◆ EXTRACTED TEXT ◆
<<<<
Success Habit #3 – The One Hour Rule – Limit the consumption of T.V., social media, video games and other time wasters to one hour a day. Children can use this additional time to read, exercise or play outdoors with their friends.

Success Habit #4 – The Rules of Etiquette – Below are the fundamental rules of etiquette parents should be teaching their children in order to prepare them for the adult world:

How to Communicate

  • Look everyone in the eye for no more than 5 seconds at a time, then divert your glance for another 5 seconds. Practice will turn this into a habit.
  • Not every thought that comes into your head should come out of your mouth. Vet your thoughts. Speaking your mind does not mean sharing every thought. Some thoughts are not appropriate and could cause irreparable damage to your relationships.
  • Never criticize, condemn or complain about anyone to another relationship. It’s a giant red flag. People will assume that you are bad mouthing them and will try to stay away from forming any strong relationships with you.
  • Never gossip. Most gossip is bad, negative and damages relationships.
  • Gather as much information about your relationships as you can. At a minimum gather the following information: birthdays, hobbies, interests, schools attended, where they grew up, current family background (married? kids?), where they live, dreams or goals they are pursuing.
  • Make Hello Calls, Happy Birthday Calls and Life Event Calls.

Eating Etiquette

Believe it or not most people don’t know how to eat. Many grow up eating while they watch T.V. or sitting at a table in a fast food restaurant. In the adult world of the successful you need to know how to eat at social settings. Let’s go down the list:

  • As soon as you sit in your chair take the napkin off the table and drape it over your lap.
  • Never begin eating until everyone has their meal.
  • Never chew with your mouth opened.
  • Never talk while you’re chewing your food.
  • Never dip any food you’re eating into a sauce everyone is using.
  • Don’t wolf down your food. Eat at the same pace as everyone else at the table.
  • Never hold a spoon, fork or knife with your fist.
  • Outside fork is for salads, inside fork for the meal.
  • Never make gestures while your utensils are in your hands.
  • Never reach for anything like salt and pepper. Always ask someone to pass things like that.
  • Don’t slouch at the table. Sit straight up.
  • After the meal, excuse yourself and go to the bathroom and make sure you don’t have any food in your teeth. Carry a toothpick or something similar in your wallet or purse wherever you go.

Dress Etiquette

You have to learn how to dress in life. There’s a certain way to dress for work, job interviews and formal or informal social events. Here’s a basic rundown:

  • Work and Job Interviews – Some professions have special purpose clothing like construction, roadwork, electricians etc. If you work in an office, dress like your boss or your boss’s boss. In some offices its business casual, in others it’s a suit and tie for men. For woman its slacks, or skirts with open collars, heels or no heels are ok.
  • Weddings, Wakes, Funerals –  In most cases this will be suit and tie for men. For women it’s the same as work clothes but many women like to wear more formal gowns or a more stylish cocktail dress, usually worn with heels. Some cultures have special dress codes you need to be aware of.
>>>>
◆ DATA SHOWN ◆
<<<<
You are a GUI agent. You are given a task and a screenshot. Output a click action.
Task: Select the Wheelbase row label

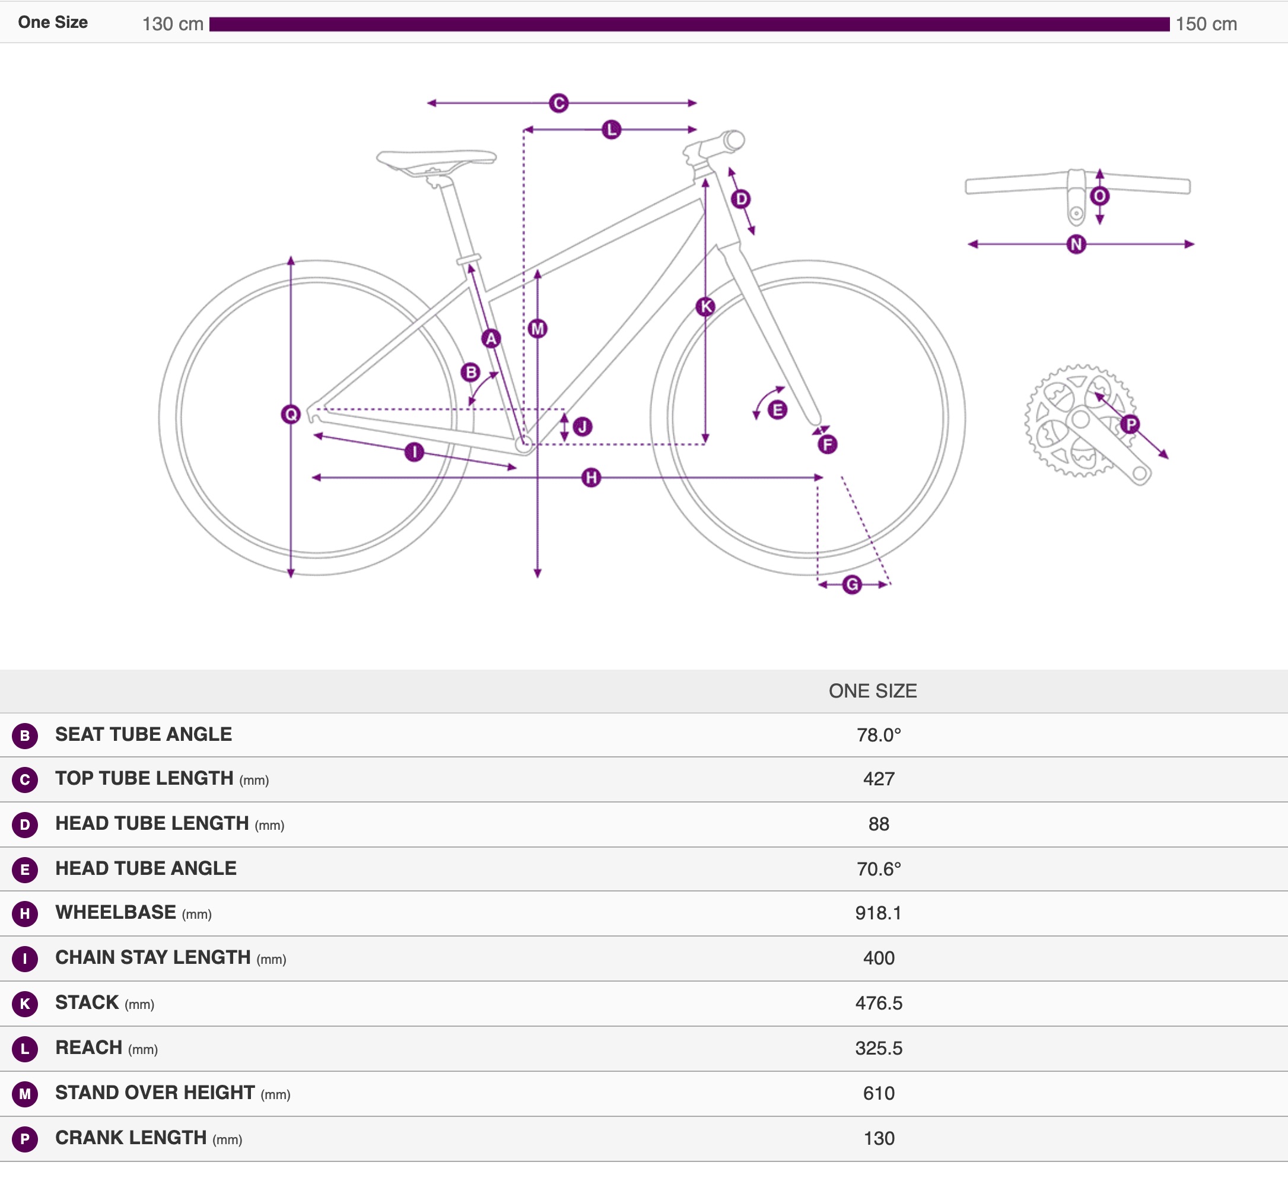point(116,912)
>>>>
◆ EXERCISE INSTRUCTIONS ◆
• 1. Rewrite the paragraph of the text on success habits that begins "Success Habit #3 – The One Hour Rule" in a single shorter sentence, keeping its main facts.
• 2. From the text on success habits, write out the passage between "Eating Etiquette" and "chewing your food.", inclusive.

◆ TASK RESULTS ◆
• 1. Success Habit #3, the One Hour Rule, limits T.V., social media, video games and other time wasters to one hour a day so that children can use the extra time to read, exercise or play outdoors with friends.

• 2.
Eating Etiquette

Believe it or not most people don’t know how to eat. Many grow up eating while they watch T.V. or sitting at a table in a fast food restaurant. In the adult world of the successful you need to know how to eat at social settings. Let’s go down the list:

  • As soon as you sit in your chair take the napkin off the table and drape it over your lap.
  • Never begin eating until everyone has their meal.
  • Never chew with your mouth opened.
  • Never talk while you’re chewing your food.